Reputation: 17144
I was practicing the keras classification for imbalanced data. I followed the official example:
https://keras.io/examples/structured_data/imbalanced_classification/
and used the scikit-learn api to do cross-validation. I have tried the model with different parameter. However, all the times one of the 3 folds has value 0.
eg.
results [0.99242424 0.99236641 0. ]
What am I doing wrong? How to get ALL THREE validation recall values of order "0.8"?
%%time
import numpy as np
import pandas as pd
import tensorflow as tf
from tensorflow import keras
from sklearn.model_selection import train_test_split
from keras.wrappers.scikit_learn import KerasClassifier
from sklearn.model_selection import cross_val_score
from sklearn.model_selection import StratifiedKFold
import os
import random
SEED = 100
os.environ['PYTHONHASHSEED'] = str(SEED)
np.random.seed(SEED)
random.seed(SEED)
tf.random.set_seed(SEED)
# load the data
ifile = "https://github.com/bhishanpdl/Datasets/blob/master/Projects/Fraud_detection/raw/creditcard.csv.zip?raw=true"
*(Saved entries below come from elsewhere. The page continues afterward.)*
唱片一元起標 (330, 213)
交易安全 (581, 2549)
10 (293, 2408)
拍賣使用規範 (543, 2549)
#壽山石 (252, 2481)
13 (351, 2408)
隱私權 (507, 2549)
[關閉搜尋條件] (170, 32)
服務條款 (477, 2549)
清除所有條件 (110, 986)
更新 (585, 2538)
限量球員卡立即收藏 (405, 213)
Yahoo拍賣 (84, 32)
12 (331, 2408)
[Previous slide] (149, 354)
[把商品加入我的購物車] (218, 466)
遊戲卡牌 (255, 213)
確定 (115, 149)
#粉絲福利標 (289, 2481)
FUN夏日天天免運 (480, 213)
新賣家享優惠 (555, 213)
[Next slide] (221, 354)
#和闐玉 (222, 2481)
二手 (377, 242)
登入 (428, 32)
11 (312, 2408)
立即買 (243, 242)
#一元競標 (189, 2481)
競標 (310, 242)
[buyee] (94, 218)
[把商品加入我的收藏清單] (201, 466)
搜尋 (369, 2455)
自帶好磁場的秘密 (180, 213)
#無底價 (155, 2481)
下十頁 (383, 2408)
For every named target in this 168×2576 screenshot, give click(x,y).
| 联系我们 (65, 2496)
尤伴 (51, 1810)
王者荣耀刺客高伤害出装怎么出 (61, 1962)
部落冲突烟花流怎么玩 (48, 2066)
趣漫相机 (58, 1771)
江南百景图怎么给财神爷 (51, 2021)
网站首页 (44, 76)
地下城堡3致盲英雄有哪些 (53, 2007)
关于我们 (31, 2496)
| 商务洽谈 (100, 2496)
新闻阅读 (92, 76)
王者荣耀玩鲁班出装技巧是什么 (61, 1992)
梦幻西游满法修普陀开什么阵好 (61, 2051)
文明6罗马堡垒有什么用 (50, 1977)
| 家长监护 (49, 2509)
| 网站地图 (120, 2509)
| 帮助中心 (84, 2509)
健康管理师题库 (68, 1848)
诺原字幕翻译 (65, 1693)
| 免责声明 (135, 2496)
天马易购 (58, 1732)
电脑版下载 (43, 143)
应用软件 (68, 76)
df = pd.read_csv(ifile,compression='zip')
# train test split
target = 'Class'
Xtrain,Xtest,ytrain,ytest = train_test_split(df.drop([target],axis=1),
df[target],test_size=0.2,stratify=df[target],random_state=SEED)
print(f"Xtrain shape: {Xtrain.shape}")
print(f"ytrain shape: {ytrain.shape}")
# build the model
def build_fn(n_feats):
model = keras.models.Sequential()
model.add(keras.layers.Dense(256, activation="relu", input_shape=(n_feats,)))
model.add(keras.layers.Dense(256, activation="relu"))
model.add(keras.layers.Dropout(0.3))
model.add(keras.layers.Dense(256, activation="relu"))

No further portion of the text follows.